The Bartlett Center has also become an academic counseling center for students enrolled in colleges of humanities, sciences, and social and behavioral sciences.

Ezequiel Jimenez, senior at UA, works part-time at the Bartlett Center as a peer mentor for first generation students through Thrive Center.

When Jimenez thinks back to his first two years on campus as a first generation student – when the Student Success District was still a vision under construction – he wishes he had had a place like the Neighborhood.

Previously, the resources that many students sought were scattered across campus. Much of the career guidance and academic support offered by the AU now lies between the four buildings included in the single 9-acre neighborhood in the center of the campus.

“It would have been a lot more helpful, especially as a first generation student, because everything feels so new to you and everything is intimidating. Going and looking for something and not knowing where it is is enough to make you say ‘I’m not going to do this’, ”Jimenez said. “One of the challenges facing first generation students is just starting their careers. For example, if they wanted to be a doctor, but don’t know any doctor in their life, then it is difficult to know what to do to achieve that goal. “

But now if one of his mentees says he needs help with tutoring or career advice, for example, Jimenez just has to walk him down the hall or up the stairs to get there. to arrive.

“It’s much more accessible,” he said. “There just aren’t many excuses not to get that support.”

Improving access to the tools students need to get the most out of their college education has been a key driver in the creation of the district.

Shan Sutton, Dean of AU Libraries, said the university hopes to bring all of these services together and locating them right next to libraries will help both recruit new students and retain current students.

“We believe that potential students will have a level of confidence that what they need is readily available there in the district and will make AU more attractive to them,” Sutton said. “We also believe the same is true for students already enrolled. The central location of these services and programs makes students more aware of their existence. They might go to an office or program, but they’ll come across five others on the path they might not even have known.

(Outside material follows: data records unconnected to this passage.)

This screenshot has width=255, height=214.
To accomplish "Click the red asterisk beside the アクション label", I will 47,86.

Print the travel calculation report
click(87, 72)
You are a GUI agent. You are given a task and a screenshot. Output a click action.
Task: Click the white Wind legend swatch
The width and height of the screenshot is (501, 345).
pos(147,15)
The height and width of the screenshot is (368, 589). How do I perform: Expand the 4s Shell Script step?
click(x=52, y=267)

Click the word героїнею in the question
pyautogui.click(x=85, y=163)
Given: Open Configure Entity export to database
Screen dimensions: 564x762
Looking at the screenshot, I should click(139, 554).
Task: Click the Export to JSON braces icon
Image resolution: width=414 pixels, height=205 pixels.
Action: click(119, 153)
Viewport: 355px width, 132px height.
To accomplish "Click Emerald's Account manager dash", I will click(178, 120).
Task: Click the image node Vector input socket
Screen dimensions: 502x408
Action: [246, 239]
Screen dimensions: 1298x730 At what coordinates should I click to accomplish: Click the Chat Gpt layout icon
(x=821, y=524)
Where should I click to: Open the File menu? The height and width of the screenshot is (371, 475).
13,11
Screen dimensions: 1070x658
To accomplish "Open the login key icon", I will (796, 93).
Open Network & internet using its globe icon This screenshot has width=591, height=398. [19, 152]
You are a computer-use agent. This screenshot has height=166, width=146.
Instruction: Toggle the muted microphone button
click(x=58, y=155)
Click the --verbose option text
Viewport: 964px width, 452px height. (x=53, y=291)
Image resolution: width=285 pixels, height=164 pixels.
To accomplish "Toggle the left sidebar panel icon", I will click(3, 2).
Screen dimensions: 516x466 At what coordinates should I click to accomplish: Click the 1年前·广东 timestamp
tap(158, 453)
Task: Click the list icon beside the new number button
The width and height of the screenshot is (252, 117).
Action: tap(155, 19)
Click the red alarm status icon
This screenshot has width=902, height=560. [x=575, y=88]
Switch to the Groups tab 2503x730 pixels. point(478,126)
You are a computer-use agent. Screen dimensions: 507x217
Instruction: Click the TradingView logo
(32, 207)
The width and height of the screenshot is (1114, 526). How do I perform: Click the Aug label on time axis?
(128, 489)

The two libraries that make up part of the neighborhood have also been renovated with a new approach to experiential learning in mind. Libraries still have plenty of physical books and quiet study spaces, but now they also have spaces for students to freely experiment with 21st century equipment, like 3D printers, laser cutters, and podcast studios. , and engage in lively discussions and study sessions with their peers.

In addition to these material supports, the project architects also delivered two products that students interviewed about the project said desperately wanted: more natural light and outdoor seating.

“The science and engineering library was a dismal building with no light. There was a five story brick wall on the east face of this building and we cut a huge hole that brings light to this library, but also physically connects it to the Bear Down Gym, ”said Corky Poster, architect. and lead designer with Tucson-based company Poster, Mirto and McDonald, who partnered with Sundt Construction to form the design and build team for the project.

“We are very proud of this hole,” Poster added.

And AU senior officials are also proud of the district’s completion. They present it as an innovative and one-of-a-kind project focused on educating students as full-fledged individuals and on interdisciplinary critical thinking skills to translate what they learn in the classroom into problem-solving in the classroom. real world.

“It’s a holistic approach,” said Nina Bates, director of operations and strategic initiative for the provost’s office. When she was put in charge of overseeing the project, she looked to see what other universities had done to improve access to student supports, but none had done so as the AU had done so. did.